The main cause for this contest’s closeness is arguably Obama — and the ways in which he has disappointed, confused and alienated some of the voters who warmed and even thrilled to him four years ago. During his first term, he at times misjudged and mishandled his Republican opposition. As a communicator, he repeatedly failed to sell his policies clearly and forcefully enough.
Down the soggy coast in Washington, Patrick Paxton branches out from his omsbudding role to pay tribute to another Democratic politician.
I had two encounters with George McGovern when I was young, close enough to get a clear impression of the man. He was one of the reasons that I became a journalist. It was popular then, in Richard Nixon’s years, as now, to paint liberals as soft, wimpy, malleable and muddle-headed. That didn’t describe McGovern.McGovern has garnered a good deal of post mortem praise this week. It should would have been nice if some of these voices had spoken up... say any time before this week.
McGovern was liberal, for sure, but he was as tough as tungsten. A B-24 Liberator bomber pilot who flew 35 missions over Europe in World War II, McGovern reminded me of my father’s generation of grizzled combat veterans — steely, confident, taking no guff. These were men touched deeply by the war but also made more humane by it.
While most are looking out for the next 24 hours, Dana Milbank scans the long-range forecast.
How to explain this budding “bromance,” as first lady Michelle Obama puts it, between her husband and Bill Clinton? ...Thank you, Senator McCain (I'm sure this whole thing is good for you, by the way).

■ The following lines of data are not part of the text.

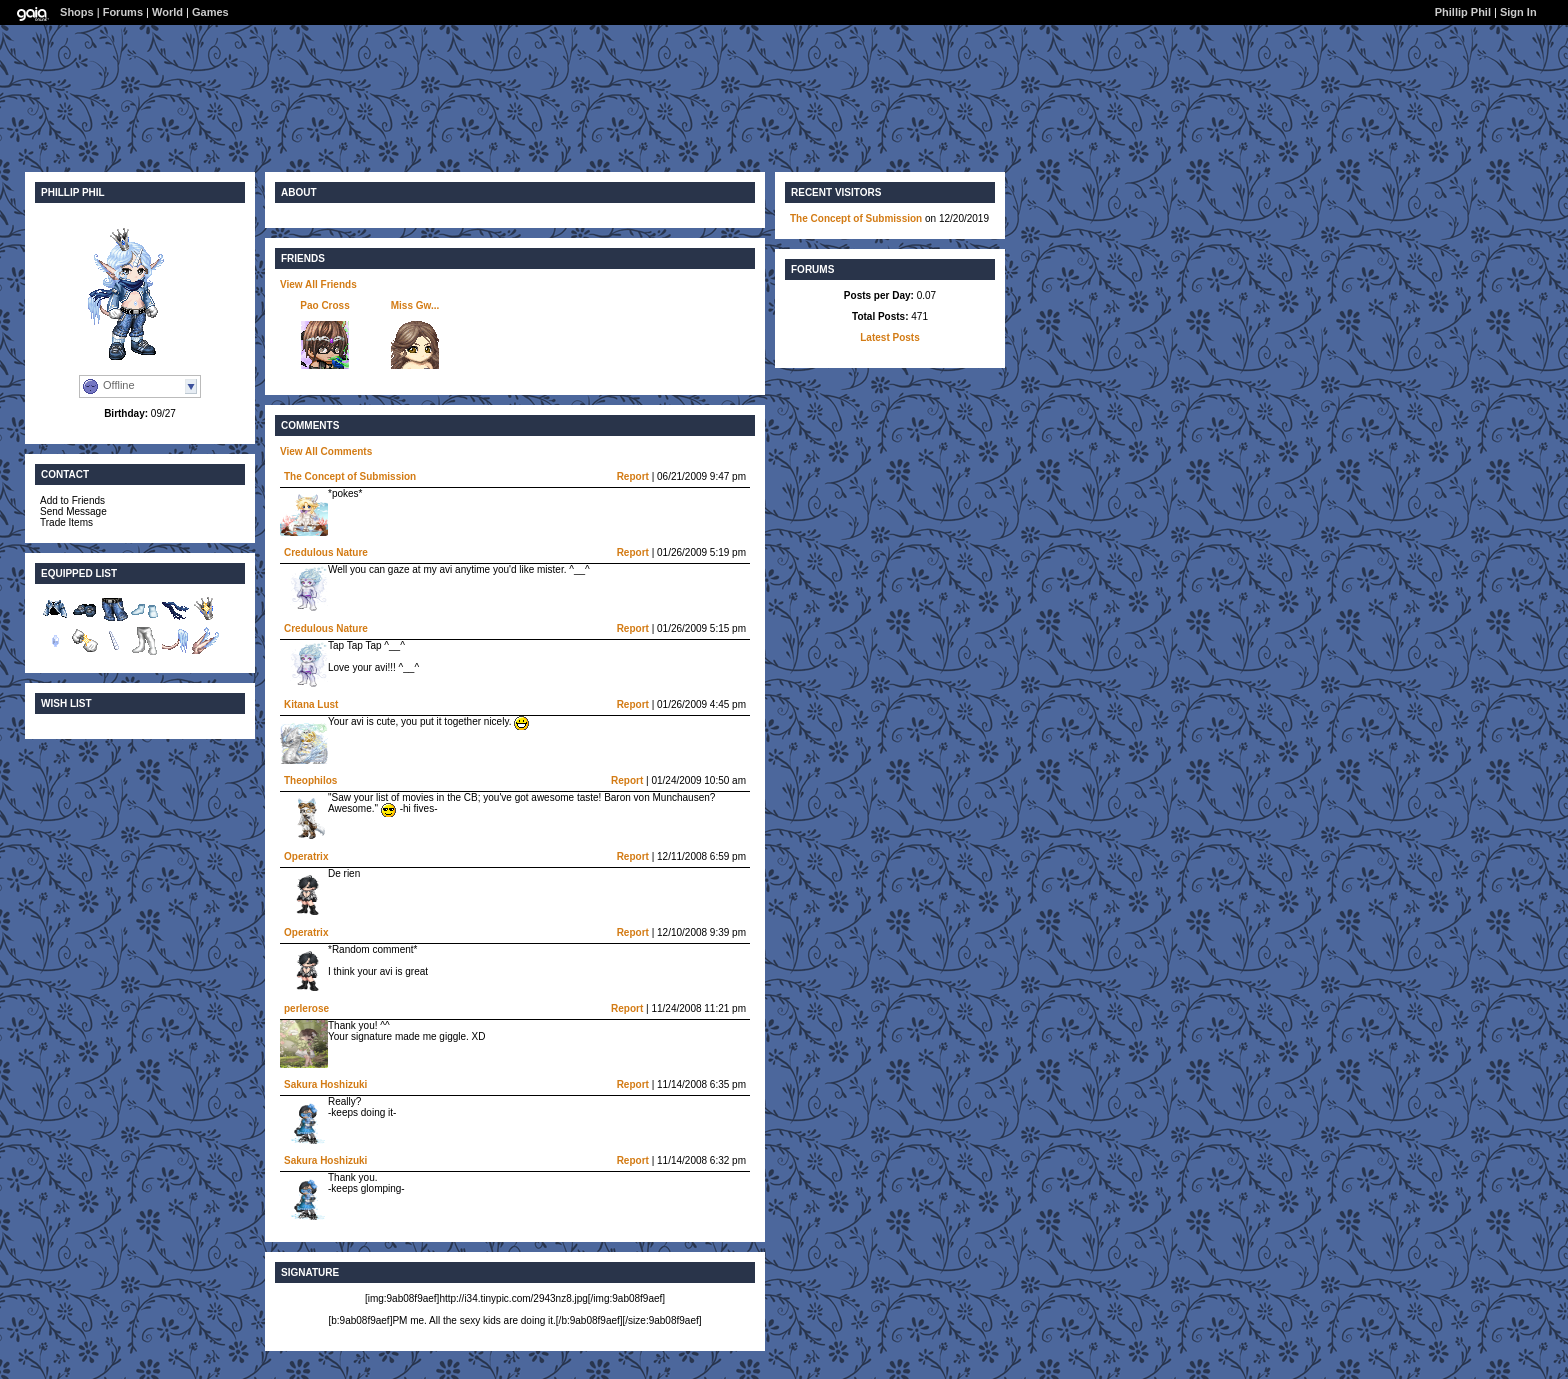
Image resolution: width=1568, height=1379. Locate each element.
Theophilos (310, 780)
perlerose (306, 1008)
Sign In (1518, 12)
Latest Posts (889, 337)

I mean who would be such a jerk to think that Presidents Clinton and Obama have reached some back room arrangement?
Sen. John McCain floated a theory last week about the bromance. The Arizona Republican, in a conference call for the Romney campaign Tuesday, told reporters that there are “some that think this may have a lot to do with 2016 and the president’s wife, Secretary of State Hillary Clinton. Of course, I would never suspicion such a thing, but there are some real jerks around who think that might be the case.”
I am one of those jerks. I don’t subscribe to the prevailing theory that Clinton’s efforts to boost Obama are about solidifying his own legacy.To Milbank's credit, he doesn't believe that President Obama has really offered any kind of promise when it comes to the current Secretary of State, but just that Bill Clinton is sure to notice that getting back into the White House will be easier if Hillary is part of a winning team.
Meanwhile, when warming up your freeze-dried meals, you can safely use the columns of:
Russ Douthat who blames President Obama for turning Sandra Fluke into a public figure and taking time to concern himself with women.
Thomas Friedman who declares that the most pro-life politician is Michael Bloomberg.
Maureen Dowd who has an article on the GOP insanity when it comes to women that might be interesting if you didn't have to muck through another week of personal anecdotes to find it.
And George Will who is writing about... God knows. Even if I had to live on a roof for two weeks while waiting for FEMA, I still wouldn't be miserable enough to read Will's latest "I throw all my 1980s columns in a blender and print whatever comes out" mishmash.